SOURCE EXCERPT:
Thursday, 24 May 2012

The behavioural effects of wearing a onesie...

And other outcomes of Winter arriving.
I have a onesie. It has a hood and feet, it's bright orange with monkeys on it and I LOVE it. I don't know exactly when I decided I wanted a onesie but at some point i began complaining to my friends that no one made awesome onesies for adults like the ones you used to wear as a kid. You know the ones, you'd put it on and it would be any costume you wanted? You'd be your favourite superhero or animal character, with super powers of course, and inevitably at some point during the evenings events either you or a sibling would make various excuses requiring you to perform perfectly executed run-and-slide manoeuvres over the kitchen floor until finally someone, in my house usually my brother, would take the sliding a little too far and either injure themselves or make a loud enough commotion upon landing that parental people would intervene and send everyone to 'quiet time' activities. I've often noticed that I have an instinctual peter pan complex, not in a responsibility shirking way at all, i'm actually annoyingly responsible - always pay off my credit card, manage to pay bills on time and have thus far have not managed to get any utilities disconnected despite living outside of parental control for a number of years - no, more in a constantly channeling my inner child way, often without conscious realisation.
Where was I... oh yes, so at some point i decided that there needed to be a version of that childhood onesie made for adults, less for the kitchen sliding abilities and more for the comfort, but a onesie none the less. It would appear that I complained frequently and loudly enough at this lacking that my 2 best friends were driven to track down such an item for my birthday a few years ago. They found such an item via the interwebs at a website called Jumpin Jammerz. So upon my 'very adult number of years' birthday I received, much to my extreme delight, my amazing monkey onesie.
Now I have routinely worn this onesie throughout the coldest parts of winter for the last few years and it has served me well. So well in fact that as soon as the autumn chill appeared in the air this year I dug my onesie out of the wardrobe, washed and dried it to remove the musty 'stored for 6 months' smell and promptly began wearing it again. This year however i have noticed some side effects of my winter attire that had not previously been as evident to me. For one, i have been sleeping amazingly well lately. To be fair sleep is not something I do badly, as my friends and flatmates will attest, but the last few weeks have been particularly satisfying.
Warmth and a good nights sleep would probably be placed on the essentials list for any good pair of pyjamas, which is why these aspects have not drawn too much attention from me but i have also been noticing some other side effects that are a little more reminiscent of those kitchen sliding days. Now as a musician I pretty much always have a song stuck in my head so randomly dancing to music only i can hear is a fairly common occurrence. My flatmate is used to this, but the other night after witnessing a particular occurrence while I was wearing my onesie she was prompted to ask exactly what i was doing? to which i responded "i'm wild rumpusing"
Yep, exactly.

EXTRACTED INFORMATION:
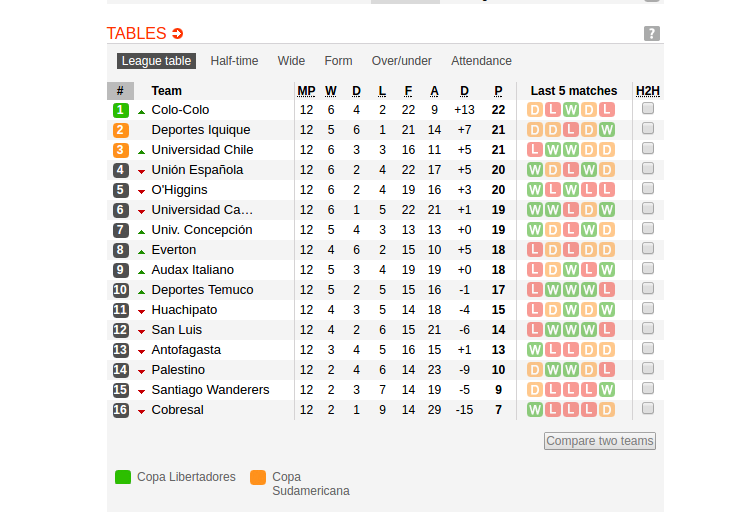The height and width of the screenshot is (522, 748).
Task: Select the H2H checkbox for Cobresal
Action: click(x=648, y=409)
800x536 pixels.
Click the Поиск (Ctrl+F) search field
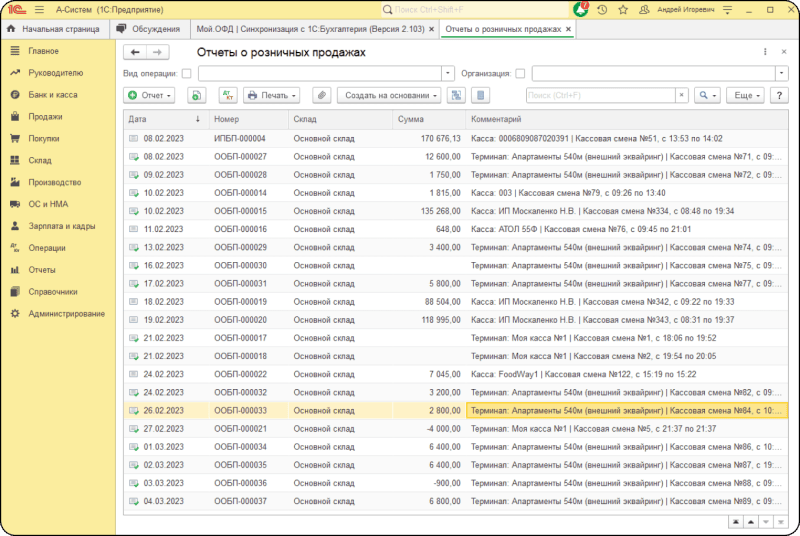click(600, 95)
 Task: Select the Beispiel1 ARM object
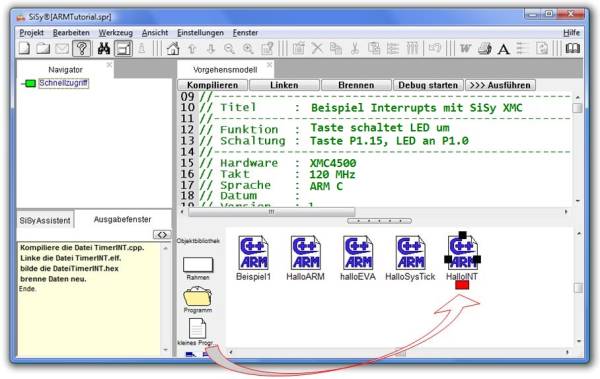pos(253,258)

PROBLEMS:
(A) Transcribe the onesie blog post verbatim, starting at "Warmth and a" and ending after "Yep, exactly.".
(B) Write the next part of the blog post about wearing a onesie, continuing from its last line.

EXERCISE RESPONSES:
(A)
Warmth and a good nights sleep would probably be placed on the essentials list for any good pair of pyjamas, which is why these aspects have not drawn too much attention from me but i have also been noticing some other side effects that are a little more reminiscent of those kitchen sliding days. Now as a musician I pretty much always have a song stuck in my head so randomly dancing to music only i can hear is a fairly common occurrence. My flatmate is used to this, but the other night after witnessing a particular occurrence while I was wearing my onesie she was prompted to ask exactly what i was doing? to which i responded "i'm wild rumpusing"
Yep, exactly.

(B)
You see, in my head wearing my onesie had not only evoked feelings of warmth and rest but apparently had dredged up childhood memories of reading "Where the Wild Things Are". For this reason my dancing somewhat resembled the dancing of Max and the Wild Things.
Funnily enough my friends had actually been tossing up between my monkey onesie and a max onesie at the time of purchase. Clearly the monkey won out but it seems to have had the same effect none the less.
The next effect of wearing my onesie occurred a few nights later when while walking through the lounge room to the kitchen (which i actually can't slide in as we have imitation 'wood' lino which is far from smooth enough to slide on). As I made my way across the open area of the lounge I suddenly had the inspired idea to start practicing my karate moves. Now i have never done karate, and my 'karate' moves probably more closely resembled trying to swat an insect with my feet but I then proceeded to very steathily ninja my way back across the lounge room to my bedroom where I then started writing a super hero inspired song, because as i performed my pseudo-karate moves the thought passed through my head "all i need now is a cape" and I went from there. ?!?!? . Yep, that was the sensible part of my brain's reaction too.
Now I for one am all for random bouts of inspiration and insanity. As am I equally behind embracing your childhood instincts and while I'm not entirely sure exactly why my onesie is bringing out these behaviours in me suffice to say I am very much enjoying it. Before deciding to write this entry I spent a few hours lying on my bed in my onesie working on lyrics and listening to some of my favourite bands. I'm not sure if it's the physical comfort and security or the childhood reminiscence but my imagination was engaged and it took me far less time to get focused on what I was writing than it would normally take me. So in short, for all of the above reasons and for many more that I'm sure you should explore for yourself I heartily believe that everyone should have at least one onesie in their closet. If only for those occasional late night rumpuses.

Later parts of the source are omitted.